Credit Card user? Well, have you been keeping a tab on how much of your credit limit you’ve been using? It is pretty easy to keep swiping without any care especially when you have a decent credit limit, isn’t it? However, you should know that your credit utilisation ratio has a strong influence on your Credit Score.

Wondering what’s a credit utilisation ratio? It is basically the total amount that you owe your lenders against your total credit limit expressed as a percentage. For instance, let’s assume that you own two Credit Cards – A and B. A has a credit limit of Rs. 1,00,000 and B has a credit limit of Rs. 90,000. Now, let’s say that you have used Rs. 50,000 from A’s limit and Rs. 20,000 from B’s limit. In this case, your credit utilisation ratio will be total debt (50,000+20,000) divided by total limit (1,00,000+90,000) multiplied by 100, which comes to 36.8%. Got it?
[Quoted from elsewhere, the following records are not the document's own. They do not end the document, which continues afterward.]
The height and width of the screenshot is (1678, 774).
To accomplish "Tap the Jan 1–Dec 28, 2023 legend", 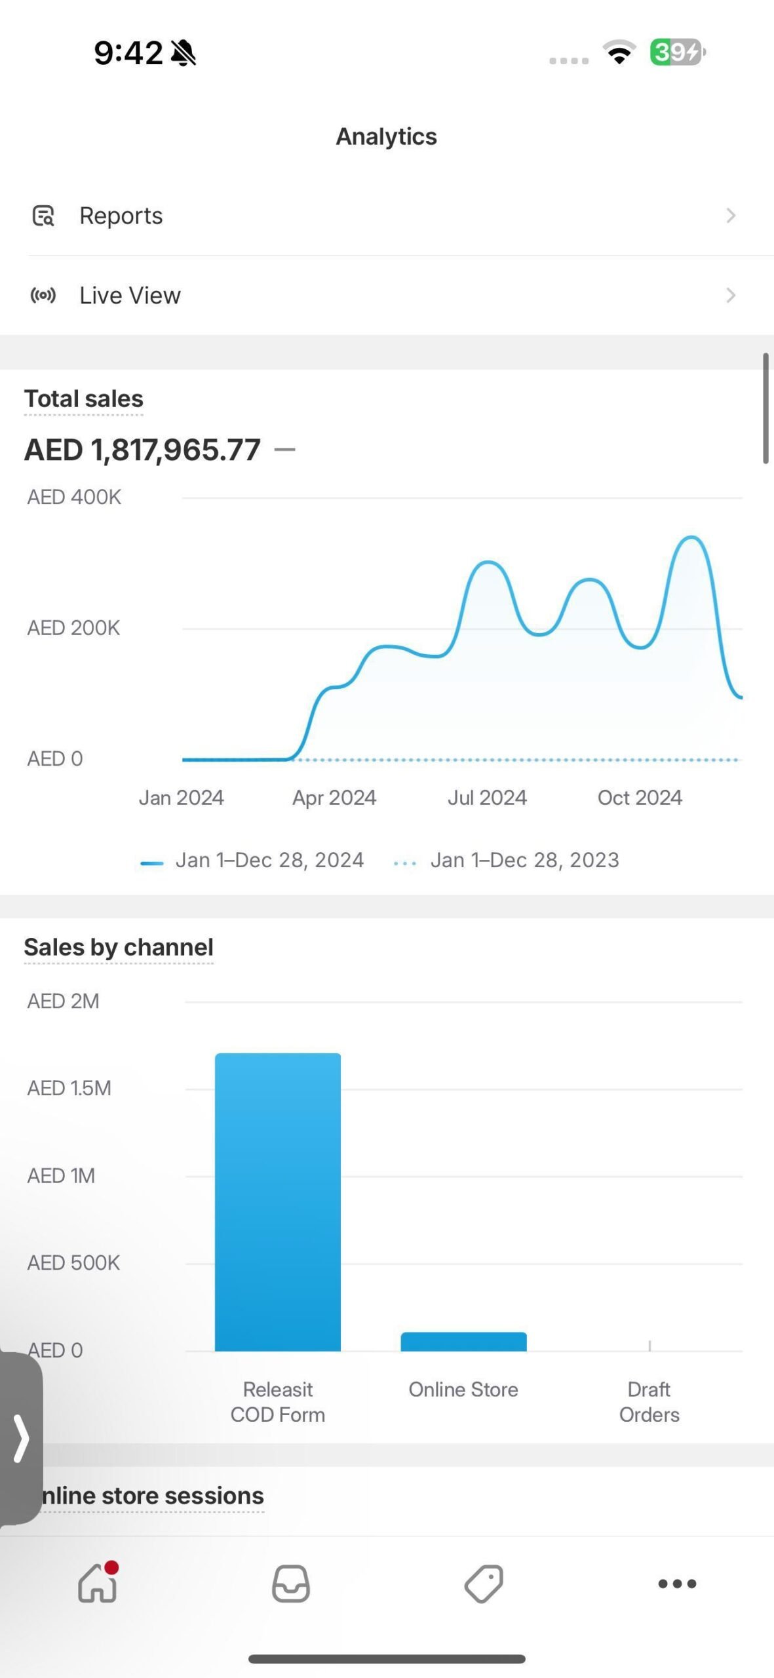I will coord(506,860).
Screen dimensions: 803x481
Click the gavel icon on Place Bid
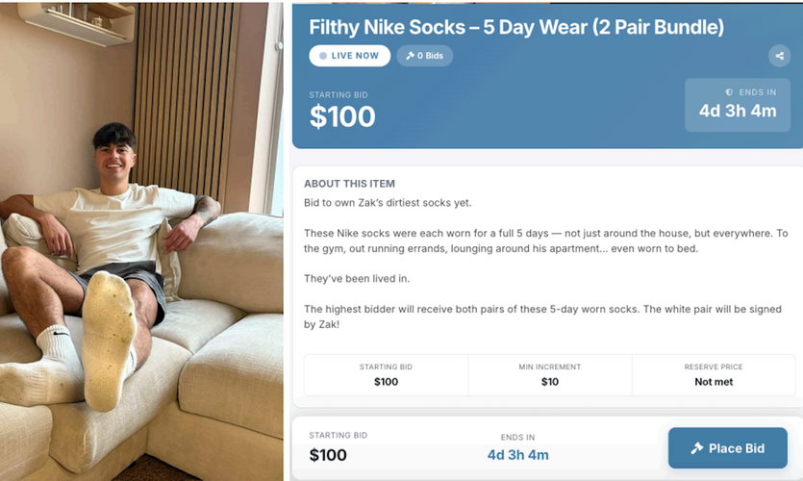(697, 448)
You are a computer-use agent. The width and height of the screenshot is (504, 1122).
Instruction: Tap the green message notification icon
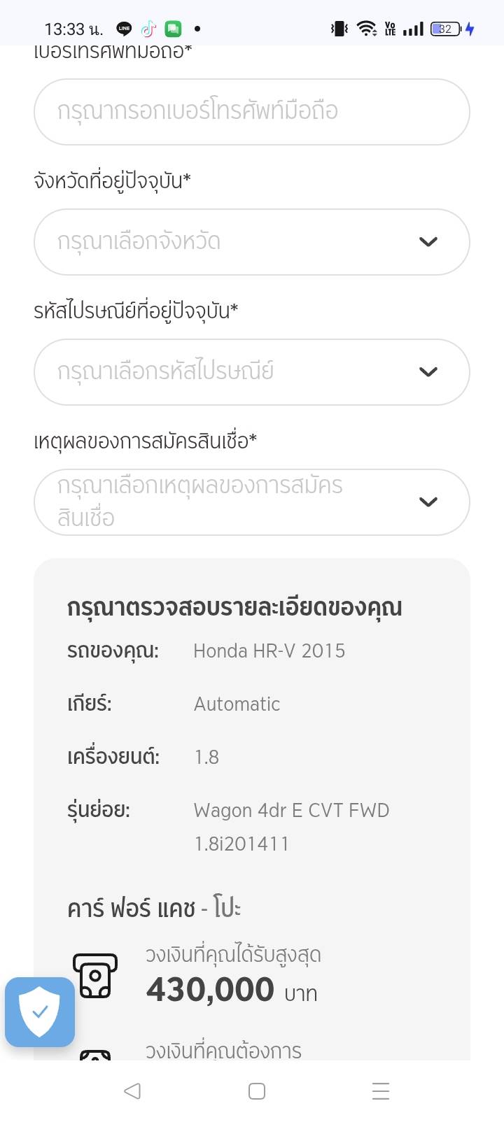173,29
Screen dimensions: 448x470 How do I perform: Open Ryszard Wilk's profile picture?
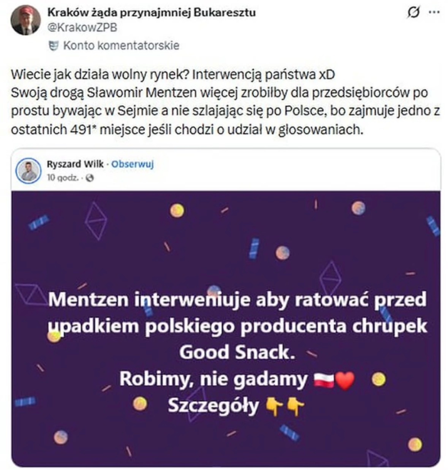[x=28, y=170]
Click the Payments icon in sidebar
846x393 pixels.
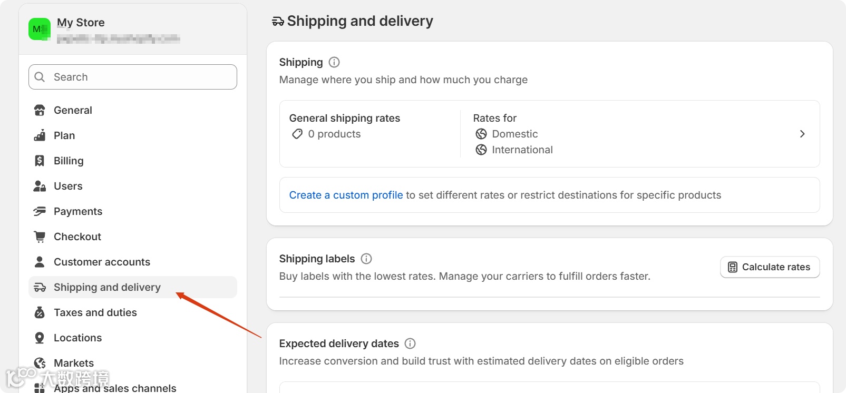click(40, 211)
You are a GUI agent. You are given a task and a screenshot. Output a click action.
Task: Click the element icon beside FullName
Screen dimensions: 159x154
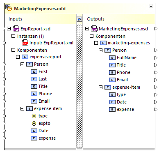click(x=112, y=58)
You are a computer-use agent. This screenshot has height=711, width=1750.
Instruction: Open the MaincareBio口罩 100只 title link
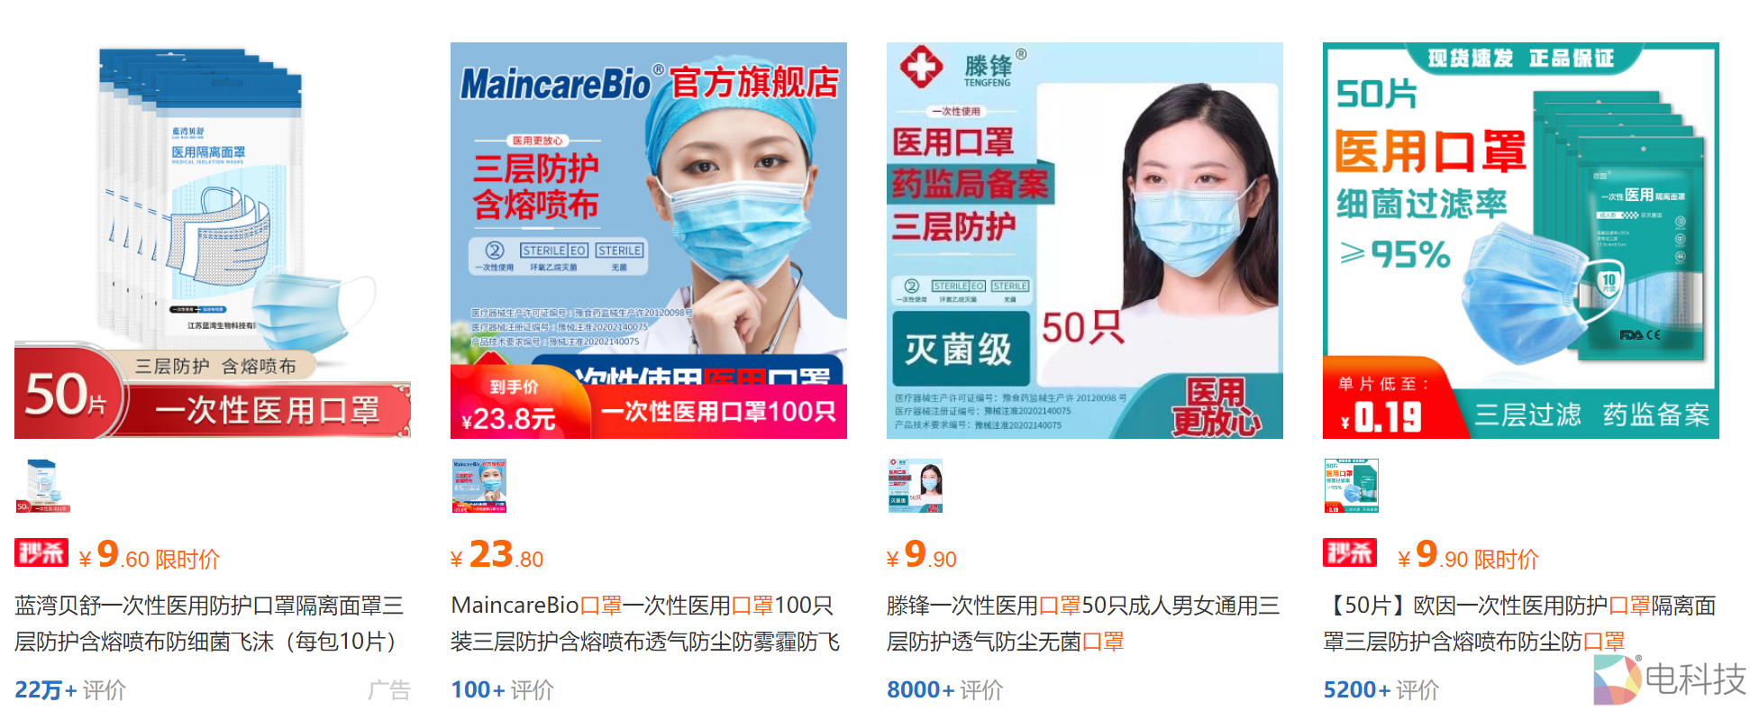coord(645,624)
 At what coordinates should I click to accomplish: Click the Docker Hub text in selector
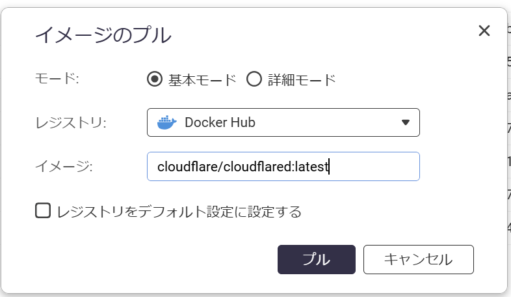click(x=219, y=122)
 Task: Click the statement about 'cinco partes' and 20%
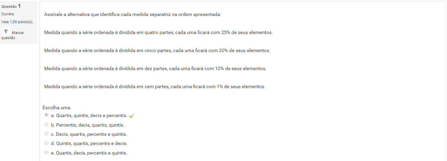[157, 51]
Now, the ideal utilisation ratio is 30% to 40% of the total limit. If you’re using more than this, it’s a sign that you are overusing your cards and your Credit Score can take a hit. So, if you’re looking to improve your Credit Score, then we suggest that cut down on your credit utilisation. To be on the safe side, keep it below 30%.

Apply for credit products only on a need basis

Did you know that applying for multiple Credit Cards and Loans has a negative impact on your Credit Score? Each application is considered a hard enquiry and it lowers your Credit Score. So, we’d suggest that you do your research well and apply for a product that best suits your requirements. And, please do not apply for the same product from multiple lenders at the same time.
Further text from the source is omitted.